Friday, February 11, 2011

Book Review: Three meters above the sky by Federico Moccia

Author: Federico Moccia
Original Title: Tre metri sopra il cielo
Country: Italy
Rating: 5 stars


Last year in October, I saw a commercial on a Spanish television to an upcoming movie about two teenagers with different backgrounds and social statuses that fall in love with each other and the obstacles they come across. Now I've seen a lot of movies on this subject and it seemed like just another Romeo and Juliet story. Until I saw the guy's bike. When I saw that motorcycle I knew I had to find out more about the movie. And that's how I found out that it was actually made after an Italian book. I also found out that it had an Italian adaptation and a book and movie sequel. I decided to read the book after I saw the Italian movie on Monday.

My review:

The book's central characters are Babi and Step.

Roberta "Babi" Gervasi is a seventeen year old girl who's about to graduate high-school. Babi is the typical good girl from the upper middle class: she's always dressed properly, she has an acceptable boyfriend, she only hangs out with people with the same social status, she goes to a private school. The only wild spot in her life is her best friend, Pallina. Babi tries really hard to be the girl that her mother, Raffaella, wants her to be, even though part of her hates it.

When she meets Stefano "Step" Mancini, she sees him as the exact opposite of what proper means:  he doesn't come from a wealthy family, he's had troubles with the law, he doesn't have a degree, he doesn't have a job, he likes to party a lot, he's getting into fights whenever he feels like it, he likes illegal races.

At the same time though, Step is the one that makes Babi feel loved for who she really is, not for who she's supposed to be. He gives her the chance to be herself without judging her, even though she's not doing the same thing for him. She isn't able to accept the differences between them and she always tries to change him, make him "proper", acceptable.

The death of Step's best friend and Pallina's boyfriend, Pollo, changes everything. Pallina is suffering a lot and she finds it very difficult to be around Step, who reminds her too much of her lover. Babi and Pallina don't have much to say to each other anymore and that makes their friendship become weaker and weaker. Step suffers a lot because he considers himself guilty for the death of his friend.

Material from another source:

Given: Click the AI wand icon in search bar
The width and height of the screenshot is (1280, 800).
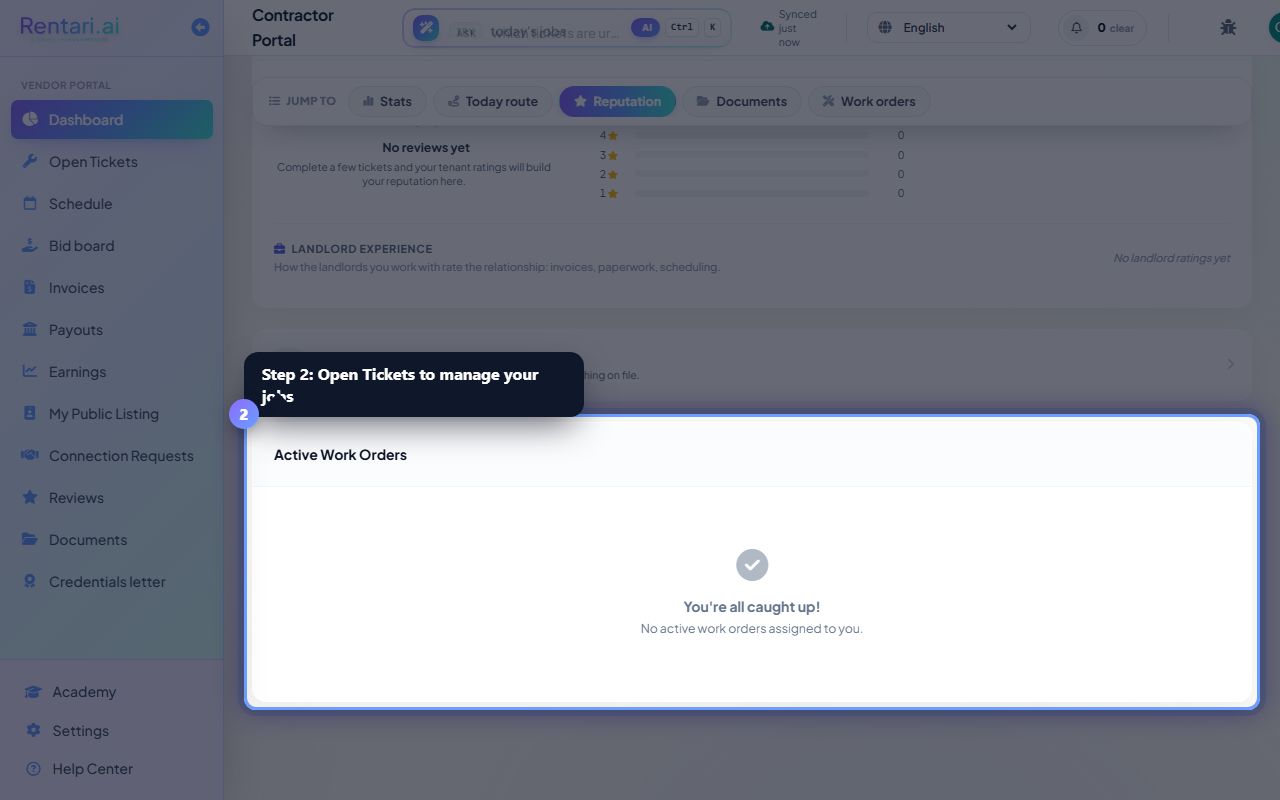Looking at the screenshot, I should coord(426,28).
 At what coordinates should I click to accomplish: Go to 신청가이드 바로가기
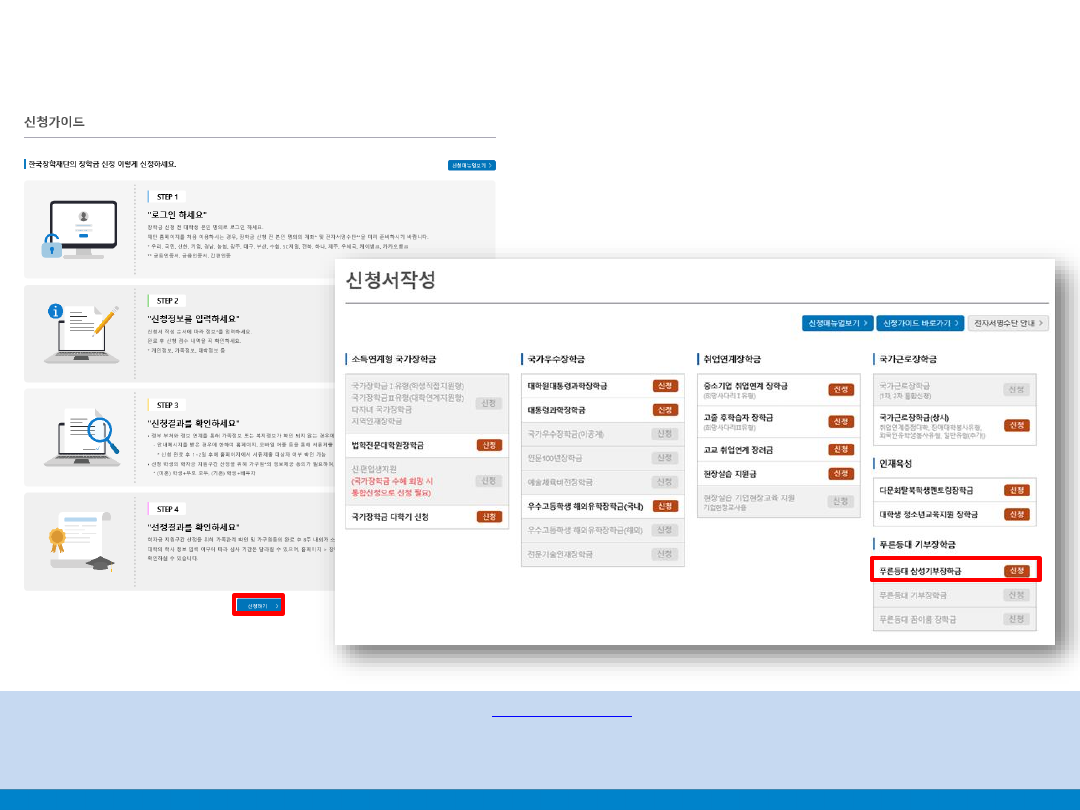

Six months after the death Pollo, Babi tells Step that she's seeing another guy. Realizing that he lost her, Step decides to leave the country and go to the US to try and move on.

I thought the book was very good. And I liked the change it brought to the whole "first love" subject. Even though it might seem predictable, because you know that Babi will fall in love with Step and you also know that their love won't last because of their differences, it was still enjoyable.

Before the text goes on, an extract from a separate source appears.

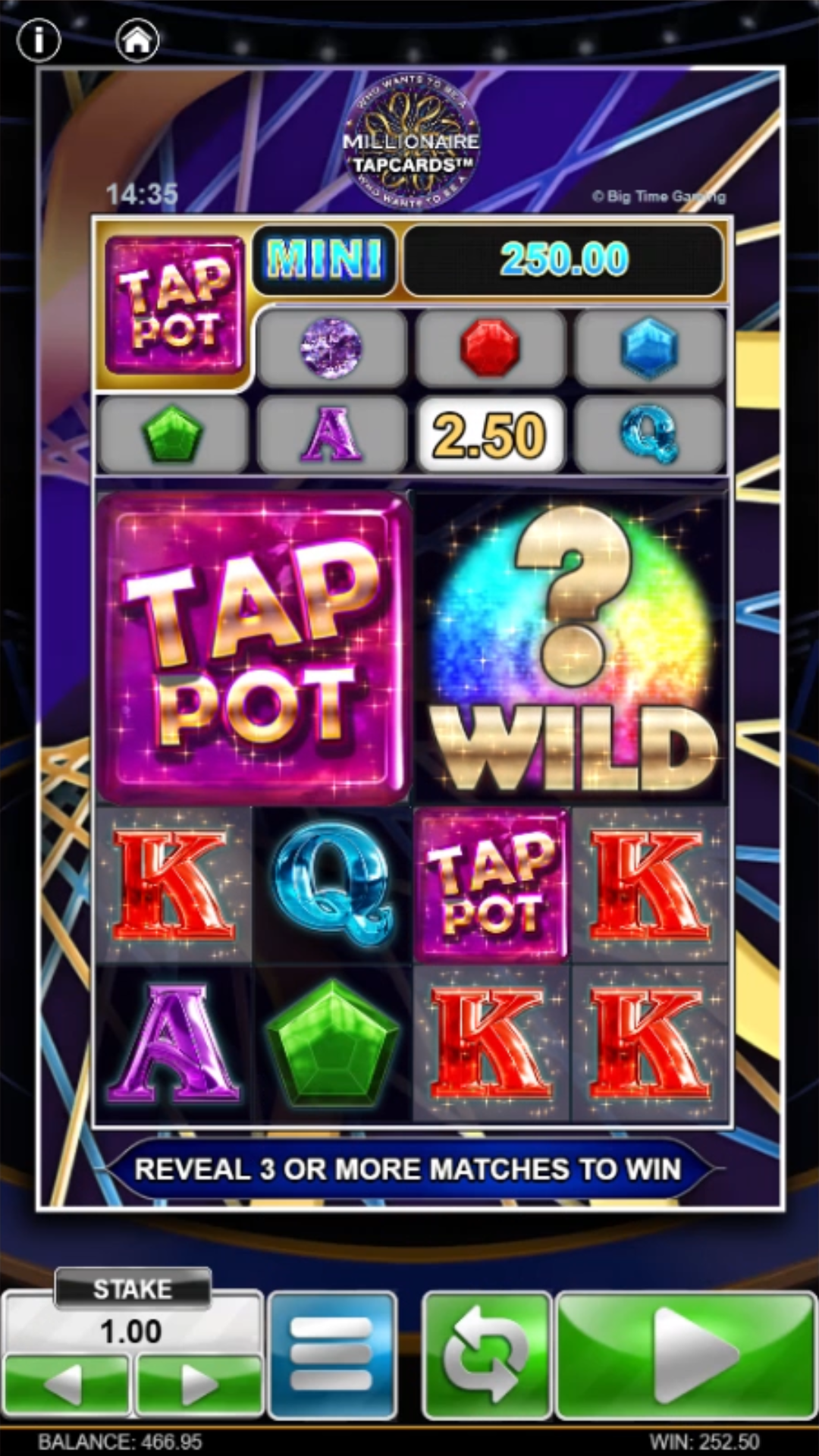Tap the large green gem card
The image size is (819, 1456).
[x=332, y=1043]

I didn't like the fact that Pollo dies, because I think his love story was one that was meant to last a long time and because he was a fun character, a softer Step. Also, I  hoped that by the end of the book, Babi would become acting like a grown-up. But I guess that she thought that bad things happen when you're not acting properly and she got too close to tragedy and that scared her. And it made her fully embrace the lifestyle that was acceptable for her mother and for the people with the same social status as her.

I think it was a very good book, especially for a debut and I think I might try some of his other works.


  1. Hi
    I also really liked the Spanish film
    The book I have not read
    But I wanted to see the film in Italian
    You have a link to the Italian film with English subtitles?

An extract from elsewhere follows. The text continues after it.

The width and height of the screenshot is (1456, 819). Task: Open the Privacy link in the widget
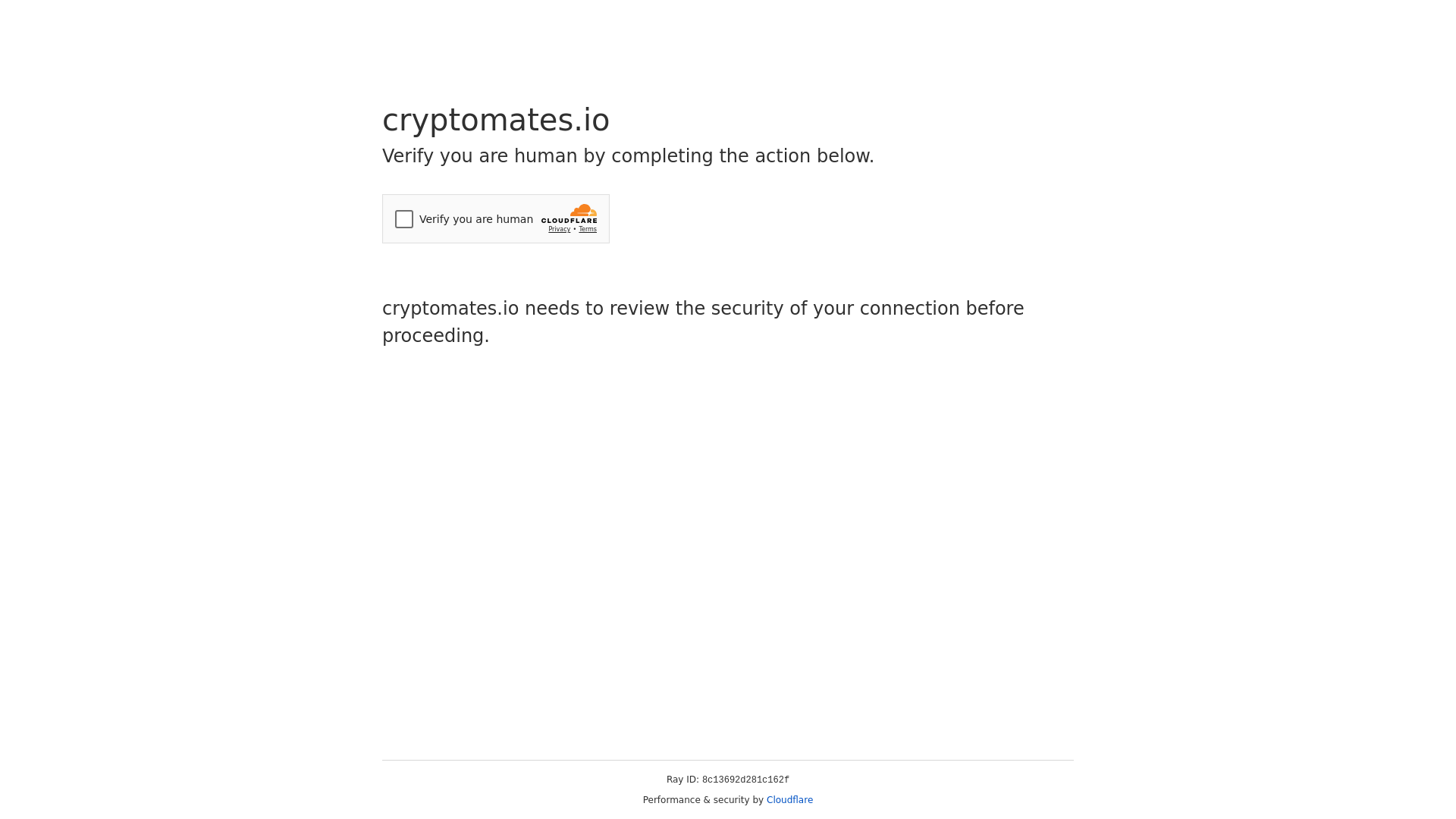[559, 229]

    1. Hi, thanks for stopping by!
      I don't have a link, sorry. I saw it on DVD.

  2. hi! I'm curious about the book. I've already seen the movie. I hoping you could help me find where to buy the book.

    1. Hi! Thanks for stopping by!
      Well, I don't think there's an English translation of it. Maybe if you know Italian or Spanish? I think the book has been translated in French too, but I can't be sure. Maybe if you searched on Book Depository for the book or Amazon you could find more info?